Когда в следующем, 1957 году
Александр Саранцев с обидой вспоминал о том, что Тарковскому и Митте в институте был дан зеленый свет, им выделялось больше средств и времени для производства курсовых работ, а курсовой фильм Шукшина был загублен [15] . О взаимной неприязни двух режиссеров писал позднее Михаил Ромм: «Шукшин и Тарковский, которые были прямой противоположностью один другому и не очень любили друг друга, работали радом, и это было очень полезно мастерской. Это было очень ярко и противоположно. И вокруг них группировалось очень много одаренных людей. Не вокруг них, а благодаря, скажем, их присутствию».
15
Именно об этом фильме Шукшин писал Ивану Попову в 1957 году: «Сейчас отснял свою курсовую работу (звуковую) — 150 м. По своему сценарию. Еще не смонтировал. Впервые попробовал сам играть и режиссировать. Трудно, но возможно».
С Роммом поспорил Гордон: «Я не могу согласиться со словами Михаила Ильича относительно взаимного недолюбливания Тарковского и Шукшина в годы учебы. Это не совсем так. Как многие студенты и преподаватели, Андрей пленился личностью Шукшина. Даже семья Андрея знала о нем. И Вася с интересом присматривался к Андрюхе (как он его называл), изучал московского интеллигента Тарковского. Но в конечном счете Ромм оказался прав. Они были разными — алтайский парень Шукшин, потомок крестьянского рода, ради которого и хотел прославиться, и потомственный русский интеллигент в третьем-четвертом поколении. Андрей Тарковский желал прежде всего выразить высокое Искусство, свой внутренний мир Художника, “снять слепок” души человека, а уж потом, может быть, говорить о “народной правде”. Хотя Андрей нечасто употреблял это выражение, слишком оно было затасканное, да и в разных устах имело разный смысл. В этом была главная интрига, главная “дуэль”, негласно и скрыто длившаяся между ними всю жизнь. И понимание народа было у каждого свое».
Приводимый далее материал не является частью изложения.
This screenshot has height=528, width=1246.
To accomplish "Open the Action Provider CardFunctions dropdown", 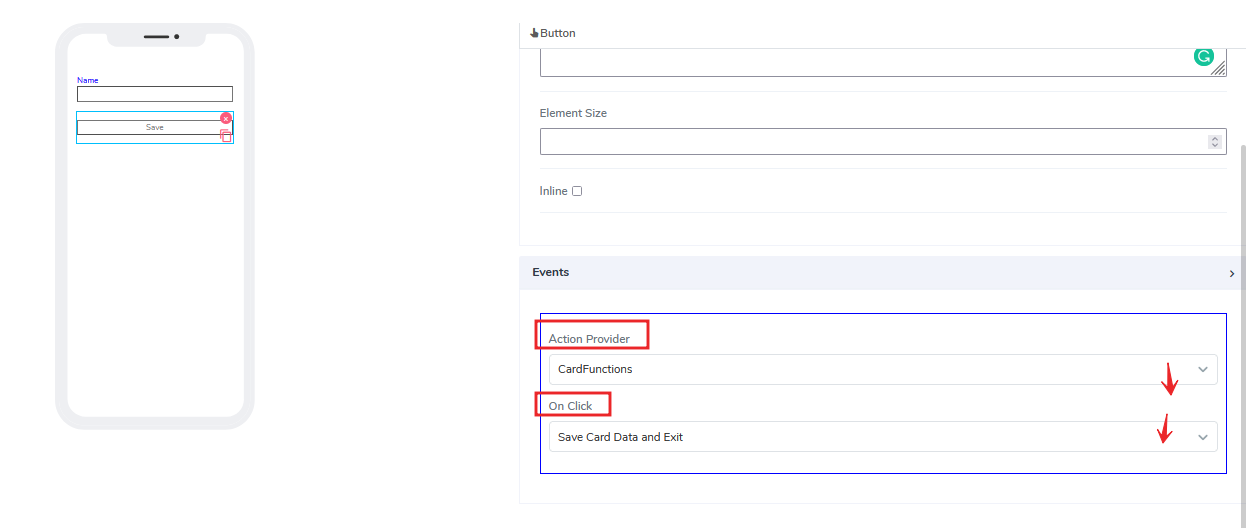I will click(x=882, y=369).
«Тарковский всегда был очень взвинченным, резким. Пытался создать собственный стиль во всем, даже в одежде. Шукшин, напротив, являлся типичным крестьянином, — рассказывал в интервью Валентин Виноградов. — Но эти различия не мешали им общаться до поры до времени. Когда мы закончили ВГИК и Тарковский снял “Иваново детство”, он немного задрал нос. Шукшин с болью в сердце рассказывал, как однажды встретил Тарковского в Италии на кинофестивале, а тот сделал вид, будто его не заметил. Конечно, это могло ему и показаться. Я дружил с Тарковским. Могу сказать — это был очень хороший человек, хотя и немного нервный».
Однако наибольший интерес представляют, пожалуй, отзывы самого Андрея Тарковского. Но прежде — отрывок из книги его сестры Марины Арсеньевны Тарковской «Осколки зеркала», где она очень нежно, трепетно пишет про одну из своих встреч с Шукшиным в юности:
«Вот ты пришел к нам на Щипок, это 4 апреля 1955 года, день рождения Андрея. Убогая обстановка, скромное застолье. Друзья Андрея, моя школьная подруга.
О тебе я уже слышала восторженные рассказы брата, и теперь ты сидишь за столом прямо напротив меня, спиной к входной двери. И ты мне очень нравишься. Нравишься тем, что не болтлив, что, не вступая в общий разговор, вглядываешься исподволь в лица, прислушиваешься к говорящим. Нравится твое скуластое лицо, узкие глаза, красивые губы. Ты напоминаешь мне Мартина Идена, моего любимого героя. И я могла бы в тебя влюбиться, но сердце мое, увы, занято другим.